Who says Title II will discourage investment? Web site Predictit.com is now trading in shares of "will the FCC reclassify Title II" by year's end ("sort of" stock symbol 2014.FCC.NEUTRALITY). Currently a "yes" share costs 40 cents, which would get you a dollar if "yes' is the winner.
Billed as "as an experimental research and educational facility of Victoria University of Wellington, New Zealand, the site allows someone to pose a question and put up a sum on the likelihood of the answer being yes. There is also a deadline. So, for example, if someone says they are 40% sure the FCC will reclassify Internet access under Title II by Dec. 31, as someone has, they put up 40 cents. If there is at least one person willing to put up 60 cents that it will not--the totals always need to add up to $1, then the site will launch a market.

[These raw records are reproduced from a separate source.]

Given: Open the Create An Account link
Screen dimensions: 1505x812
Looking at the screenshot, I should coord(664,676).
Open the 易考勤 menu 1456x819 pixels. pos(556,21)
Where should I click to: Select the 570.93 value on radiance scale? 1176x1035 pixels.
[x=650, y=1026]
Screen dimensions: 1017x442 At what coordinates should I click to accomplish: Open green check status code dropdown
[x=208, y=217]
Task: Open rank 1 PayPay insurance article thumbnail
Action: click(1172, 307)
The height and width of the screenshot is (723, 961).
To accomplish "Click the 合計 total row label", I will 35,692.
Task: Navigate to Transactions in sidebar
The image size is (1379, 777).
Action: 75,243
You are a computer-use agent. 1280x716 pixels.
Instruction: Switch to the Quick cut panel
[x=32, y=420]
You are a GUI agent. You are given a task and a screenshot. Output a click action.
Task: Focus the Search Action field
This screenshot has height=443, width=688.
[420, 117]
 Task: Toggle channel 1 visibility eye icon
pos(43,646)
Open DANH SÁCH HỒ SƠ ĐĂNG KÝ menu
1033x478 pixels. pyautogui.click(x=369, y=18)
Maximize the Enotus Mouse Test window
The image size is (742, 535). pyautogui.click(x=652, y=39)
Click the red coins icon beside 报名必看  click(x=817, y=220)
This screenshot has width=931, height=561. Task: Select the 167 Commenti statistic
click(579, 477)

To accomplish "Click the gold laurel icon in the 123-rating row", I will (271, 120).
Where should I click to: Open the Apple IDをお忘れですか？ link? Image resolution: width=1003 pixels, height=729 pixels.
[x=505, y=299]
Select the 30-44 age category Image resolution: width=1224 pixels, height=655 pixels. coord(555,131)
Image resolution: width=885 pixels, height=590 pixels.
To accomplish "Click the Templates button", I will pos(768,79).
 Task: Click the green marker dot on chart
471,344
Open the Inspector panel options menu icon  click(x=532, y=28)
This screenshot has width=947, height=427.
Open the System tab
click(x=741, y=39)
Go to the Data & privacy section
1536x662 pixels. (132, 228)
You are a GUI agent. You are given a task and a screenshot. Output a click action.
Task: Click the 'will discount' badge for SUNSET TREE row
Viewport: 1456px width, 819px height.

Shareholders can stay in until the end, or they can get out if the price goes up--someone willing to risk 50 cents, instead of 40, that the answer will be yes, might cause the shareholder at 40 cents to exit and pocket the 10 cents.
At press time, "Will the FCC reclassify Internet access under Title II of the Telecom Act?" by Dec. 31 had a total of 95 shares outstanding, with the odds on yes at 40%, though it had been as high as 50%.
After Dec. 31, if the FCC reclassifies, "yes" shares pay a dollar and "no's" zero. If it doesn't, "no's" get the dollar and "yes's" get the goose egg.
For the 'yes" contingent to win, the FCC has to:
"Publish a final rule classifying wired and/or wireless broadband internet access service (or the telecommunications component service thereof) as a “telecommunications service” under Title II of the Telecommunications Act of 1996.
"The Question will resolve to “Yes” if such a final rule is published prior to the End Date, regardless of the timing of the rule’s implementation or enforcement. Publication of related Notices of Proposed Rulemaking (NPRM) or additional regulatory actions other than final rule publication will be insufficient to resolve the question."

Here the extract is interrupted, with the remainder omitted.